If the issue is a feature, I would try to clarify what the goal of the feature is. It could be possible that we started doing targeted ads and conversion dropped but the first time purchase after clickthrough increased. It would be important to understand if the goal of the feature change was met even with this big of a KPI drop.

If I can ascertain the exact issue, I would work with Sys Ops, Engineering, and other people on my team to try to address it. If the issue is a bug, we would have to issue a hotfix. If the issue is a server, than sys ops can look into it. If the issue was due to a feature release, we should probably look into either fixing it or reversing it quickly.

If the issue is external, this would be harder to solve immediately and would often require going through the normal cycle of product development to address them.

So in summary, I would first make sure we can ascertain if the drop was temporary or permanent, gradual or sudden and if the KPI drop may have occured elsewhere int he user funnel. I would look at internal and external factors to try to see if I can pinpoint the issue. Third, if the issue can be fixed immediately, I would contact my team to put out a hotfix or roll back a change that we may have made. If not, we should understand the issue thoroughly before acting and let people in the company know of our findings.

Bijan
Guest

Great answer. On the external side, seasonality is also something to consider

Anil Punjabi
Guest

Nice response Scott.

Let me know what you think about informing the larger team immediately.
An 80% drop is something people would notice and I went the route of informing the larger audience before it created a panic.

Anil Punjabi
Guest

Any drop of 80% is a big drop.

Start by alerting your teammates: Customer support team, Leadership, IT, Security, Dev team about this issue.

Setup a quick call so that people can jump into a teleconference line to discuss the issue.
Send a reminder for the Customer Service, IT, Security & Dev team leads to join immediately.

Start the call & inform everyone about the issue and ask them to start looking into their respective dashboards for any additional clues.

Meanwhile, you should start looking at user feedback and other dashboards that might indicate an issue.

If the impacted conversion is something like Checkout, then try to purchase an item and see if it goes through.

Try to access the site from inside & outside the network.

Within 30 minutes, if folks on the call haven’t been able to figure out the issue, then drop a note to leadership informing them about who all is on the call & are investigating. Let them know that you will provide the next update within 30 mins.

Ongoing updates do not need to be every 30 mins, but you do need to keep digging in to figure out the problem.

That covers the few main areas in a Crisis:
1) Informing quickly
2) Escalating
3) Problem solving

Generally such a big drop usually means:
> DoS attack
> Problems with a new rollout
> Problem with the backend system or machine

Your team should be able to help you narrow it down to a solution.

Once the team has figured out a solution, continue to keep everyone informed and then address the fix with the right team and see it to completion.
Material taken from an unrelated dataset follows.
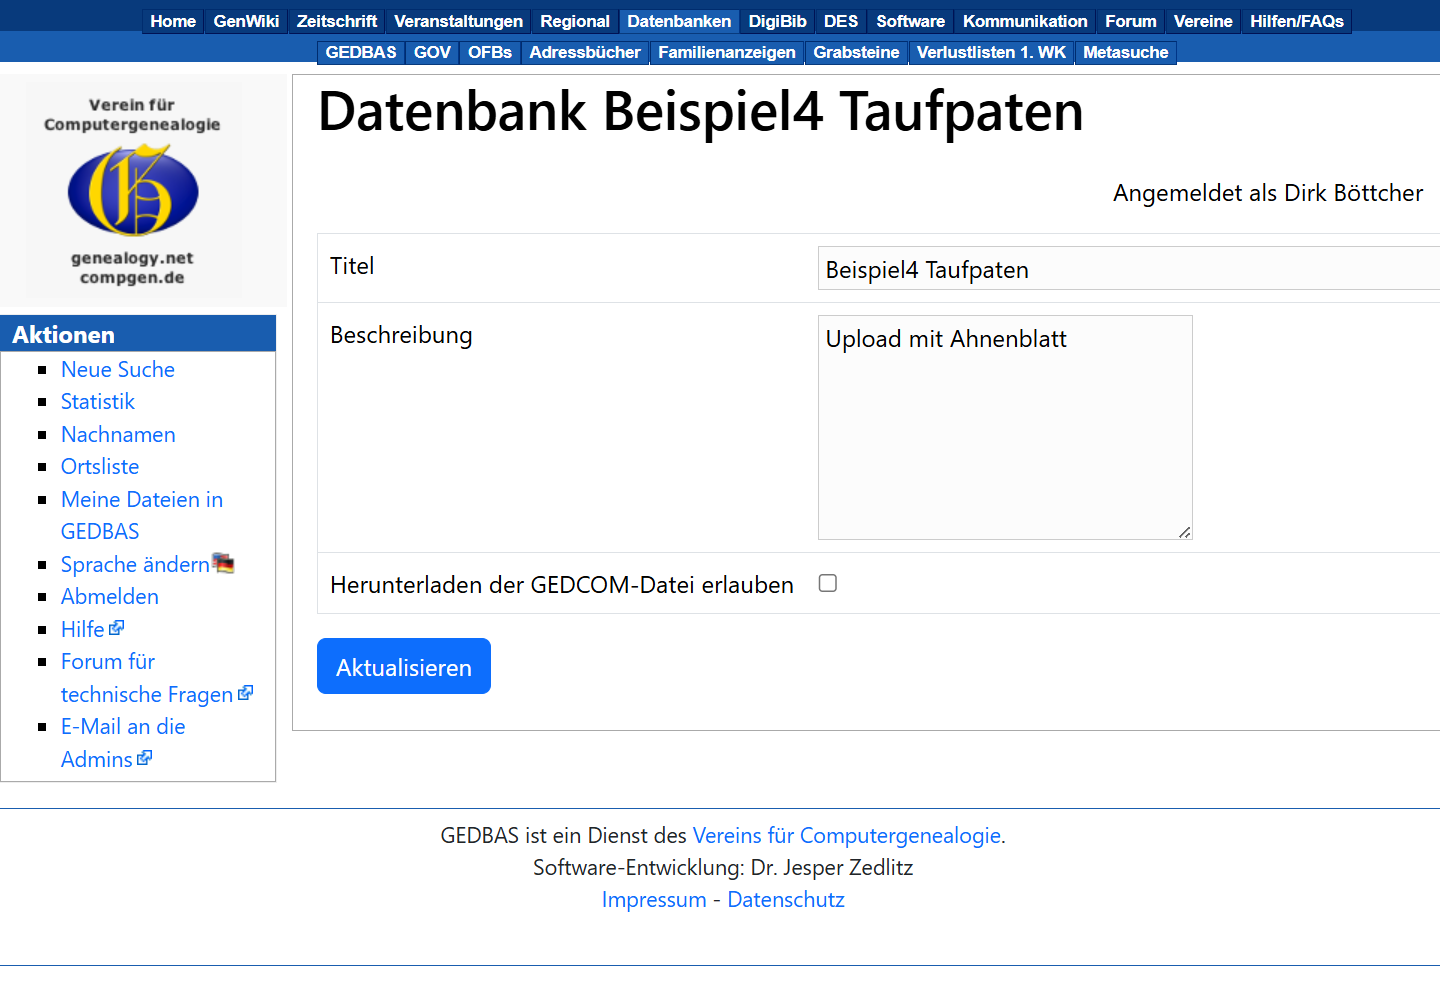Open the Nachnamen sidebar link
The image size is (1440, 987).
tap(118, 434)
Once fix is implemented, thank everyone, especially the team that figure out the problem & fixed it quickly.

anonoymous
Guest

1) Did this key metric drop for a particular market (US/UK)?
2) Did this key metric drop on a specific platform (PC, mobile (android, iOS..))?
3) If this metric is usage related, did the flow from source/referrers (SEO, SEM, partners, FB..) to our streaming service change? If so, which one?
4) Is this fall in key metric seasonal? Has it happened before? Over what time frame has this key metric fallen?
5) If this metric is usage related, did the streaming video usage go down for ALL services, or was it just ours?
6) Was this drop in the metric related to problems of internet connectivity? DNS failure? Data center down? if related to a specific market, did the ISPs go down?
7) Was there a natural calamity that has caused this metric to go down?
8) Is the metric going down a telemetry related issue?
9) If this metric is usage related, is the metric going down a result of a recent app redesign ? (user error)
10) Is the metric going down a result of the app misbehaving? (app error)
11) Have the users gone to our competition?

Adarsh Mohapatra
Guest

We need to have a complete understanding of the key metric before determining next steps. In this example, the interviewer is asking about streaming service. The best way to start to think about a popular streaming service like Netflix and the relevant metrics.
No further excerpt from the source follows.